→ The records
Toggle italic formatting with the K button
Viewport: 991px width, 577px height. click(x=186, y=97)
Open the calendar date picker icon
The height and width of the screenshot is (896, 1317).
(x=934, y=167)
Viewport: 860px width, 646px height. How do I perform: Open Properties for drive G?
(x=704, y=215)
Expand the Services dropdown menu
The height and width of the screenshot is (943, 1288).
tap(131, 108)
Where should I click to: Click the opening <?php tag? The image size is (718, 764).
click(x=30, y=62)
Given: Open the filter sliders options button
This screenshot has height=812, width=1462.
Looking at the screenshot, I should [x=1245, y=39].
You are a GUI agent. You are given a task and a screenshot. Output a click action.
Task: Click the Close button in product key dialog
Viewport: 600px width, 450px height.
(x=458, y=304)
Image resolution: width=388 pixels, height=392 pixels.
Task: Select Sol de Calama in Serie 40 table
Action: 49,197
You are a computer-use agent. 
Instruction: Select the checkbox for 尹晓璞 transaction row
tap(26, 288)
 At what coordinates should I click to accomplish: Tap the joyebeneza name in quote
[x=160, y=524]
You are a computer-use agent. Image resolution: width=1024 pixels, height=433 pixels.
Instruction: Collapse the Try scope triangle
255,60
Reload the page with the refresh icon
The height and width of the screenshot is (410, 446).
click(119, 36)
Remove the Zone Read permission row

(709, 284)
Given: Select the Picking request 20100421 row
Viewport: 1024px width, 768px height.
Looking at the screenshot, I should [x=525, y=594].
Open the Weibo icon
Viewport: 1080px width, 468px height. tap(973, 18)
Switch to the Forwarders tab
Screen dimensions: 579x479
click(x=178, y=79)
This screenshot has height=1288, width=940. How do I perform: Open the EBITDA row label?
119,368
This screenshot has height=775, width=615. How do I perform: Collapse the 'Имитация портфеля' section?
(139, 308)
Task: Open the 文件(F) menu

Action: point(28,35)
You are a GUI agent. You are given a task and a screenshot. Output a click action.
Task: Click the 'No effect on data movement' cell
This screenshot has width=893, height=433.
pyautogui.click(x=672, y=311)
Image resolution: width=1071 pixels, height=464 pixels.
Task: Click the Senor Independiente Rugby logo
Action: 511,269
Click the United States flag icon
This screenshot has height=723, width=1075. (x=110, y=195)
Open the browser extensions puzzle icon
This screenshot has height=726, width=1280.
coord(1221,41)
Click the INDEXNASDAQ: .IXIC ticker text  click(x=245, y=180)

→ Exercise prompt
Copy each entry exactly. Omit none.

→ Your response
Toggle italic formatting with the K button
Viewport: 991px width, 577px height. click(x=186, y=97)
Open the calendar date picker icon
The height and width of the screenshot is (896, 1317).
(x=934, y=167)
Viewport: 860px width, 646px height. How do I perform: Open Properties for drive G?
(x=704, y=215)
Expand the Services dropdown menu
The height and width of the screenshot is (943, 1288).
tap(131, 108)
Where should I click to: Click the opening <?php tag? The image size is (718, 764).
click(x=30, y=62)
Given: Open the filter sliders options button
This screenshot has height=812, width=1462.
Looking at the screenshot, I should [x=1245, y=39].
You are a GUI agent. You are given a task and a screenshot. Output a click action.
Task: Click the Close button in product key dialog
Viewport: 600px width, 450px height.
(x=458, y=304)
Image resolution: width=388 pixels, height=392 pixels.
Task: Select Sol de Calama in Serie 40 table
Action: 49,197
You are a computer-use agent. 
Instruction: Select the checkbox for 尹晓璞 transaction row
tap(26, 288)
 At what coordinates should I click to accomplish: Tap the joyebeneza name in quote
[x=160, y=524]
You are a computer-use agent. Image resolution: width=1024 pixels, height=433 pixels.
Instruction: Collapse the Try scope triangle
255,60
Reload the page with the refresh icon
The height and width of the screenshot is (410, 446).
click(119, 36)
Remove the Zone Read permission row

(709, 284)
Given: Select the Picking request 20100421 row
Viewport: 1024px width, 768px height.
Looking at the screenshot, I should [x=525, y=594].
Open the Weibo icon
Viewport: 1080px width, 468px height. tap(973, 18)
Switch to the Forwarders tab
Screen dimensions: 579x479
click(x=178, y=79)
This screenshot has height=1288, width=940. How do I perform: Open the EBITDA row label?
119,368
This screenshot has height=775, width=615. How do I perform: Collapse the 'Имитация портфеля' section?
(139, 308)
Task: Open the 文件(F) menu

Action: point(28,35)
You are a GUI agent. You are given a task and a screenshot. Output a click action.
Task: Click the 'No effect on data movement' cell
This screenshot has width=893, height=433.
pyautogui.click(x=672, y=311)
Image resolution: width=1071 pixels, height=464 pixels.
Task: Click the Senor Independiente Rugby logo
Action: 511,269
Click the United States flag icon
This screenshot has height=723, width=1075. (x=110, y=195)
Open the browser extensions puzzle icon
This screenshot has height=726, width=1280.
coord(1221,41)
Click the INDEXNASDAQ: .IXIC ticker text  click(x=245, y=180)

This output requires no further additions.